On hitting the request, the usage goes up by around twice the file size and after a few requests, the server starts giving the memory error
Also, on running the same Flask app without the container, we do not see any such increment in memory utilized.
Output of "docker stats <container_id>" before hitting the API-
Output of "docker stats <container_id>" after hitting the API
Flask app (app.py) contains-
import os
import json
import pandas as pd
import flask
app = flask.Flask(__name__)
@app.route('/uploadData', methods=['POST'])
def test():
json_input = flask.request.args.to_dict()

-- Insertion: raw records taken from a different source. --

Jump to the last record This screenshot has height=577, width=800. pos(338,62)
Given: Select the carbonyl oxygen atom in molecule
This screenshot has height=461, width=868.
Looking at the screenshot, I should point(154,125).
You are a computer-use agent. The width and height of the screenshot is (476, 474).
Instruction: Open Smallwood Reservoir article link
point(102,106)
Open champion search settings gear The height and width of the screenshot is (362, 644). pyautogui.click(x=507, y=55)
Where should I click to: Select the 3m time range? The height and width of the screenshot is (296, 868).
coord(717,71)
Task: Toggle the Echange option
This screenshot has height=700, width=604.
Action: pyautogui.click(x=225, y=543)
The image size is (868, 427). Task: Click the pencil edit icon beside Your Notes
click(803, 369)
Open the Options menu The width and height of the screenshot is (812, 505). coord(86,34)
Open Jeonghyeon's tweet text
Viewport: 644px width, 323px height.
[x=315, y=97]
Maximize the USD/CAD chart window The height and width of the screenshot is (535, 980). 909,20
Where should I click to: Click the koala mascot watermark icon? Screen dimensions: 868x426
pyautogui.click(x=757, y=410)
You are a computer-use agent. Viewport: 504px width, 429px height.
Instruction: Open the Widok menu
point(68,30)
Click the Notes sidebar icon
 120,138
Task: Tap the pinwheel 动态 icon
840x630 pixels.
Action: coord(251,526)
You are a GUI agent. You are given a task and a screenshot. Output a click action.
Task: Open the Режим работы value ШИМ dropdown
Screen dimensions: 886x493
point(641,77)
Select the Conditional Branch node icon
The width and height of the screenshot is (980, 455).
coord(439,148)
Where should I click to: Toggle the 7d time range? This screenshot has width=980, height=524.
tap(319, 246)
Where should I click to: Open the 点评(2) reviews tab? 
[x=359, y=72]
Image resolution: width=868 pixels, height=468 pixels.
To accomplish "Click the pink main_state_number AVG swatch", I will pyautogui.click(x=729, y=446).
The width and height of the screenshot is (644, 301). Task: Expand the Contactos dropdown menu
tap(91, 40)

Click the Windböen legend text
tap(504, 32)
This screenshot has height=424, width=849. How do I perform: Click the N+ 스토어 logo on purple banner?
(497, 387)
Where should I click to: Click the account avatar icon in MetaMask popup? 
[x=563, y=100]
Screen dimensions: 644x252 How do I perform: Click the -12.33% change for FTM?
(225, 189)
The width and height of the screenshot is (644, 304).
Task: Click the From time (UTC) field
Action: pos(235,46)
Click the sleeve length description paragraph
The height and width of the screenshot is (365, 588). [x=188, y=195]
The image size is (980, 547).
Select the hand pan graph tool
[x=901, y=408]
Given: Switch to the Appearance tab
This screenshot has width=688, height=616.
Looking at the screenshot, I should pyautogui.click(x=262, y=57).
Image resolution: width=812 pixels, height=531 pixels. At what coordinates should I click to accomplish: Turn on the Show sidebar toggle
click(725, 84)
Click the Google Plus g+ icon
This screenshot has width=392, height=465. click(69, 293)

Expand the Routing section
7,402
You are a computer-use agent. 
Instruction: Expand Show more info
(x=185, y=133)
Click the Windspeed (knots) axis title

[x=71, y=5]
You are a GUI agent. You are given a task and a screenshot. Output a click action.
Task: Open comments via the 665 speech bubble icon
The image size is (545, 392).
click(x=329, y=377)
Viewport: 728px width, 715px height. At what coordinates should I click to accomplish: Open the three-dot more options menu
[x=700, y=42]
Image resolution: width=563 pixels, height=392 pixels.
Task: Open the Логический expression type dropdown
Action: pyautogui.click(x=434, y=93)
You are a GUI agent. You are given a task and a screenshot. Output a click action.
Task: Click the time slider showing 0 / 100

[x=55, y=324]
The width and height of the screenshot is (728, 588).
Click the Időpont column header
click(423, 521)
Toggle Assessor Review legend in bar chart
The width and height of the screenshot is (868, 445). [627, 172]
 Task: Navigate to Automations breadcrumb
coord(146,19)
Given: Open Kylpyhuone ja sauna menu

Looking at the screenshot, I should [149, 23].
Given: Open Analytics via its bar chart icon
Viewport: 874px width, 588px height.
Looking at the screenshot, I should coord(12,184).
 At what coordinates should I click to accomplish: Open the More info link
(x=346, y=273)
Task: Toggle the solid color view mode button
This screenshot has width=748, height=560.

s3_path = json_input['s3_path']
# reading file directly from s3 - without downloading
df = pd.read_csv(s3_path)
print(df.head(5))
#clearing df
df = None
return json_input
@app.route('/healthcheck', methods=['GET'])
def HealthCheck():
return "Success"
if __name__ == '__main__':
app.run(host="0.0.0.0", port='8898')
Docker contains-
FROM python:3.7.10
RUN apt-get update -y && apt-get install -y python-dev
# We copy just the requirements.txt first to leverage Docker cache
COPY . /app_abhi
WORKDIR /app_abhi
EXPOSE 8898
RUN pip3 install flask boto3 pandas fsspec s3fs
CMD [ "python","-u", "app.py" ]
I tried reading the file directly from S3 as well as downloading the file and then reading it but it did not work.
Any leads in getting this memory utilization down to the initial consumption would be a great help!